- **WHAT YOU SHOULD DO**
Count the lines in the entries below that contain the string "column", with case mattering. Reply with the number alone.

>> BEGIN

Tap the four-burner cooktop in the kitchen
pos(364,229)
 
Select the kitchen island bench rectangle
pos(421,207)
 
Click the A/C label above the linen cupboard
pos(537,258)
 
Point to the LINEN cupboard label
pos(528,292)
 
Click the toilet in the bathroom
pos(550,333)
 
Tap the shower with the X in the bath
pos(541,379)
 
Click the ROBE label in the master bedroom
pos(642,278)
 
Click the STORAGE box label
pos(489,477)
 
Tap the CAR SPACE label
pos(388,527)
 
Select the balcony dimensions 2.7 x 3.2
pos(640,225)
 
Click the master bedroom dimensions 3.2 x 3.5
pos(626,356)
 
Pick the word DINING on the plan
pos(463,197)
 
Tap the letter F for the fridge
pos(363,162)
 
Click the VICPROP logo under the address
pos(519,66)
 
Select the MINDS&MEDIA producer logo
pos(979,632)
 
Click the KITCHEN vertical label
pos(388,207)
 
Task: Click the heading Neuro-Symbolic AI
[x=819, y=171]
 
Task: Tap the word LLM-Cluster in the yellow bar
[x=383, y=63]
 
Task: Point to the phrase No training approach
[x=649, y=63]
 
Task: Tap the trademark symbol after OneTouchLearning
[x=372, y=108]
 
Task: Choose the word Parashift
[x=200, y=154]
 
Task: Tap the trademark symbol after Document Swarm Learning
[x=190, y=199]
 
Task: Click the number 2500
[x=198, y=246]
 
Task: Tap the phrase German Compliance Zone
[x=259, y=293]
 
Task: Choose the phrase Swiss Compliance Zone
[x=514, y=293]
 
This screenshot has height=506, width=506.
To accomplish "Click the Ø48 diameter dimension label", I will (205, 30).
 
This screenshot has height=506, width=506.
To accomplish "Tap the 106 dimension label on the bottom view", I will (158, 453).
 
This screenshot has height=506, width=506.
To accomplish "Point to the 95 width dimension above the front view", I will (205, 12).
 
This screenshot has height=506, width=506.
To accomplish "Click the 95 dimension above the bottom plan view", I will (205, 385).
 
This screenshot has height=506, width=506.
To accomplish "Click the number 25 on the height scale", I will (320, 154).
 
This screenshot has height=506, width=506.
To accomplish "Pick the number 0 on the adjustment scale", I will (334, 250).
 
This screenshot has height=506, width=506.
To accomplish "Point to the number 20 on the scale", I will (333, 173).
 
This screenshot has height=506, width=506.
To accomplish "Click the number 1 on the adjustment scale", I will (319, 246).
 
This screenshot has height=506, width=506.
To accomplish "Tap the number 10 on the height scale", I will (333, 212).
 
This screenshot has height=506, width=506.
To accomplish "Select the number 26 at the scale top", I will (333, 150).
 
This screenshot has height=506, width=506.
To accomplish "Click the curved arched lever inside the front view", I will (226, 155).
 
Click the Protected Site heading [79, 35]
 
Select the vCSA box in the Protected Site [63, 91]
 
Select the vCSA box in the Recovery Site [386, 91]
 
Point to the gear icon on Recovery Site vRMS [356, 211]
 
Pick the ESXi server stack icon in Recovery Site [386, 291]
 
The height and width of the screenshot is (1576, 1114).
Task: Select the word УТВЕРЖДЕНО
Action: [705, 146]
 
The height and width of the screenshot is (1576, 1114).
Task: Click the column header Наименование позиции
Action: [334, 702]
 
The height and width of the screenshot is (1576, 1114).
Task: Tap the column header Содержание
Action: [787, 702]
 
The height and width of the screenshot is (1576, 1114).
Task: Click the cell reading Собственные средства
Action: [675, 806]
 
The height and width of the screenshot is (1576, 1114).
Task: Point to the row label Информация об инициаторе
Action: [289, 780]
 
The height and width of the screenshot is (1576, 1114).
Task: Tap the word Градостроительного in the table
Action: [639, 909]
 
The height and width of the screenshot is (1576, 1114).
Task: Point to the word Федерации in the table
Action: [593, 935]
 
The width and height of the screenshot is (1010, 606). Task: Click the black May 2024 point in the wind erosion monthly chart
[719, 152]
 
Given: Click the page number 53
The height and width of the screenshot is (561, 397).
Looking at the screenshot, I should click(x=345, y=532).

>> END

- **FINAL RESULT**
2